Having located "Click the 2015 yellow legend swatch" in the listing below, write out its line and every following line exactly, last line included, without the pictures.

#####

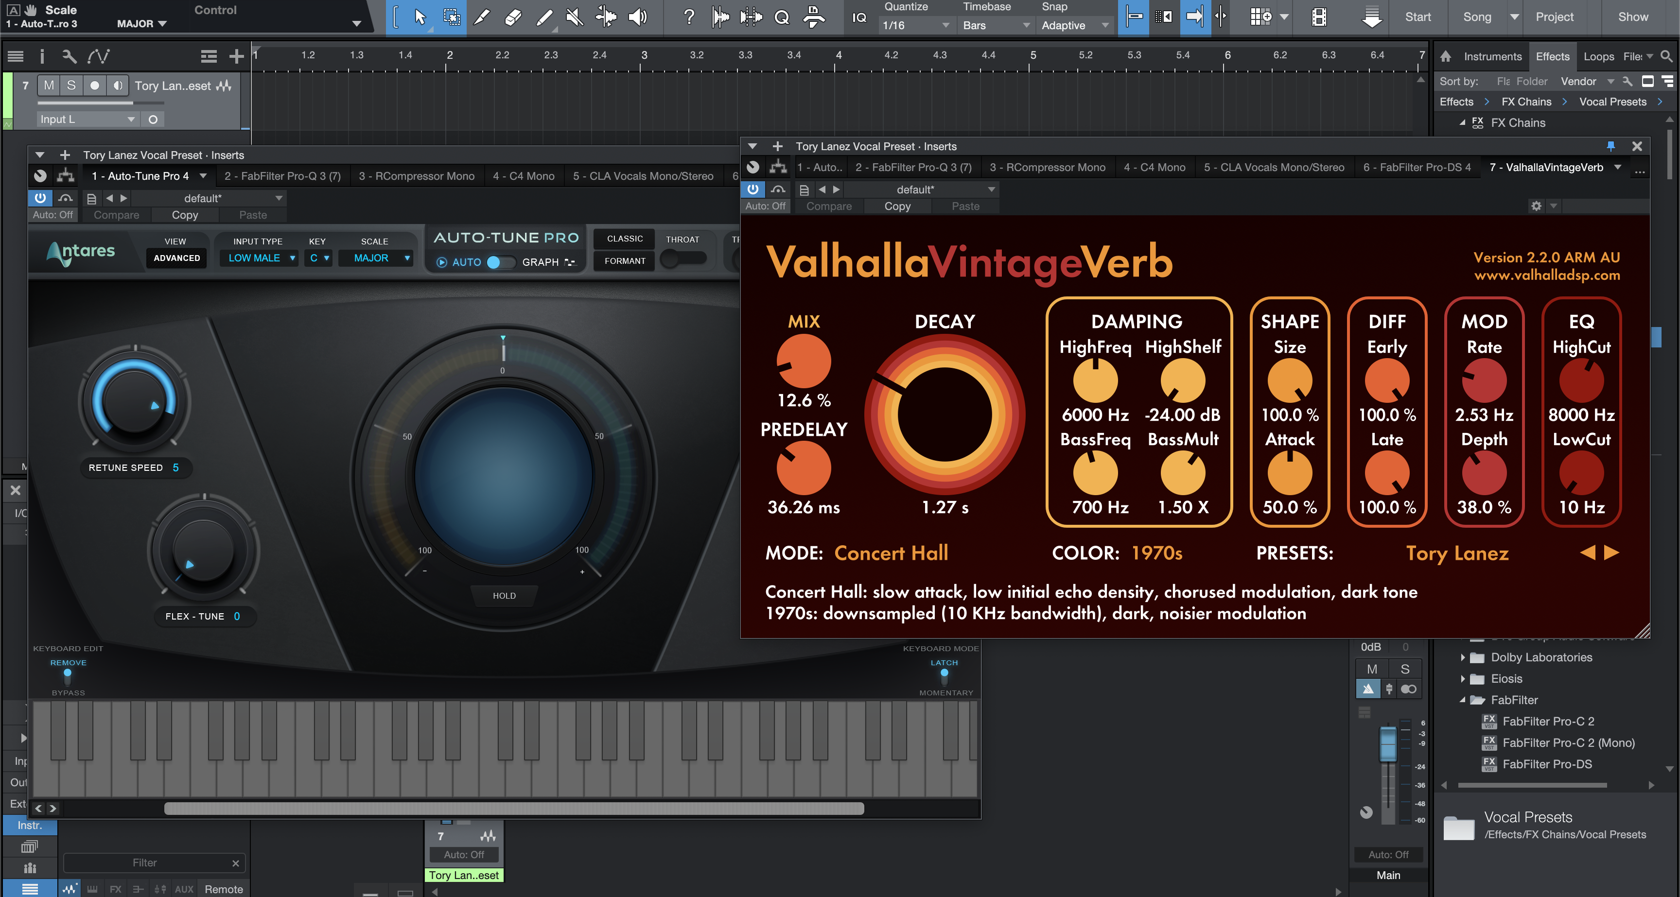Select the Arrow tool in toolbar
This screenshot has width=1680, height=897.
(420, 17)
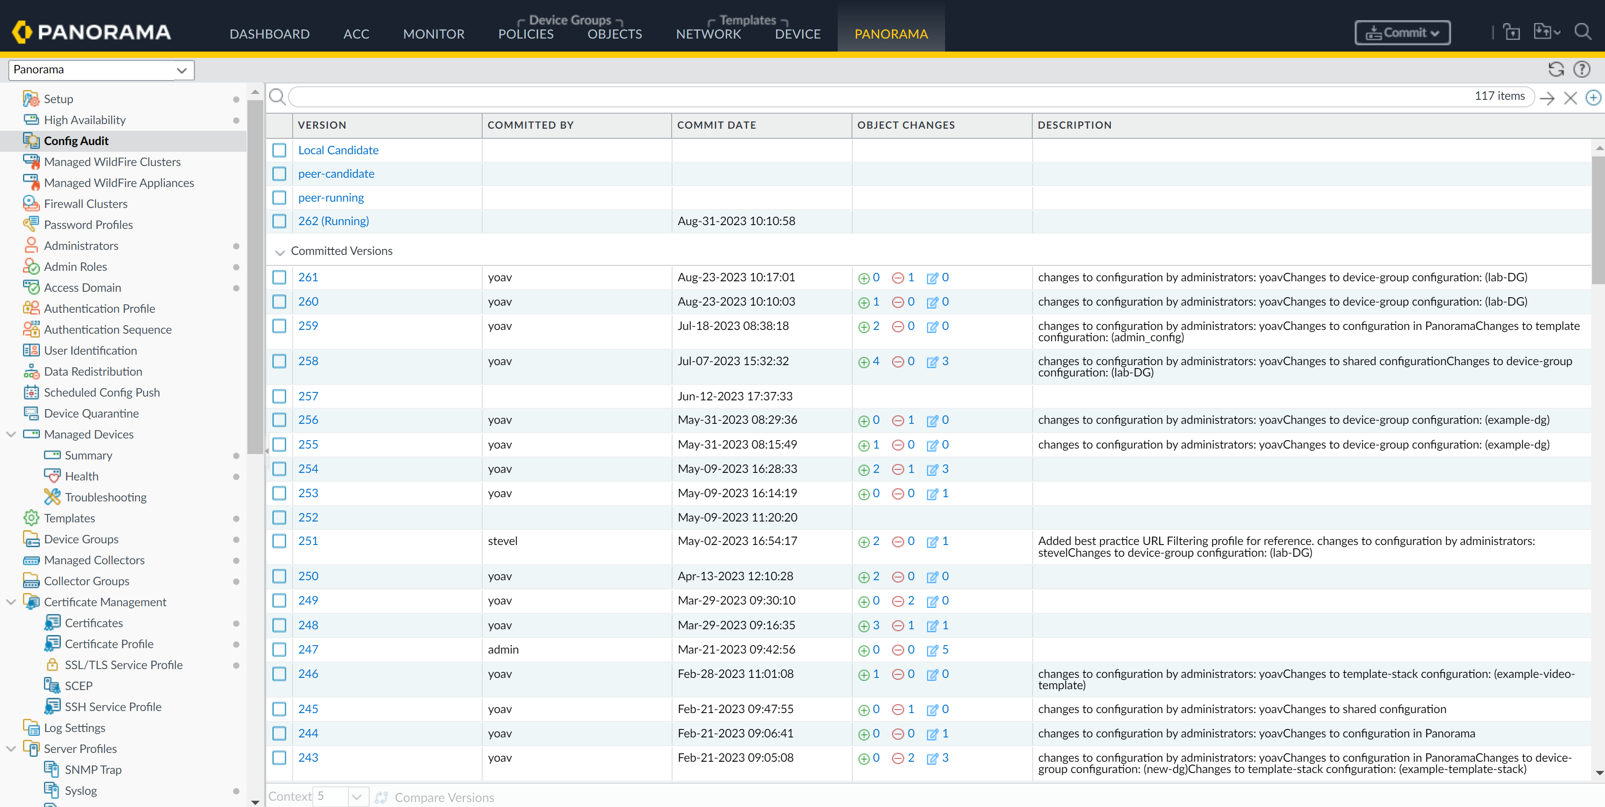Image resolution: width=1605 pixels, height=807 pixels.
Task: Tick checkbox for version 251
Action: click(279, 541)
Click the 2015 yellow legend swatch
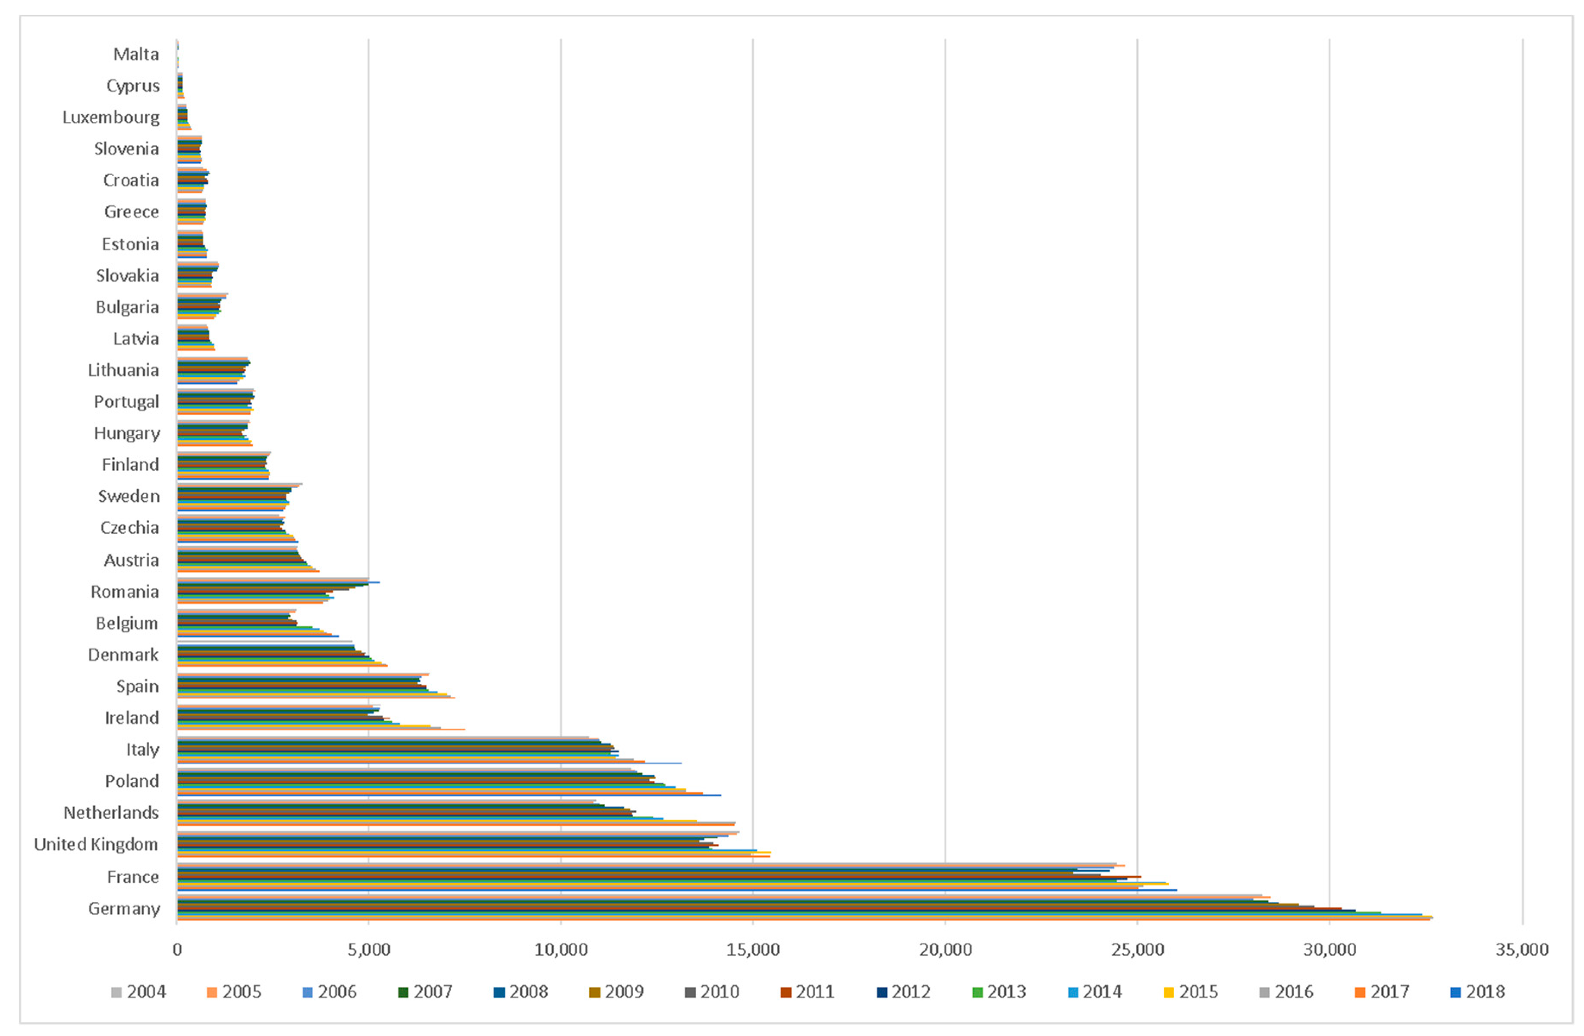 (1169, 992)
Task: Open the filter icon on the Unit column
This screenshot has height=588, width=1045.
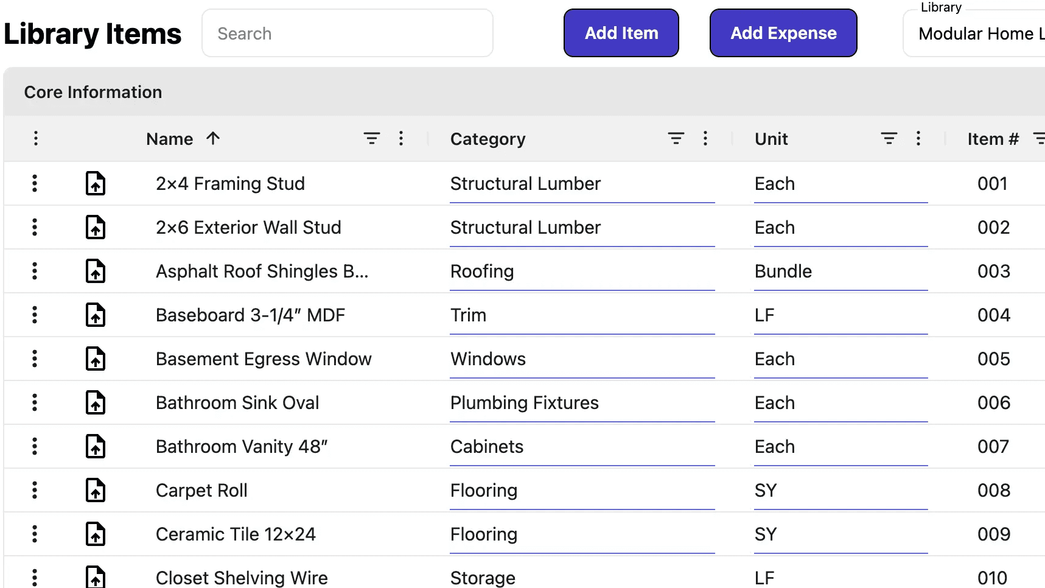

#####

:: Expected output ::
Click the 2015 yellow legend swatch
 (1169, 992)
Task: Open the filter icon on the Unit column
This screenshot has height=588, width=1045.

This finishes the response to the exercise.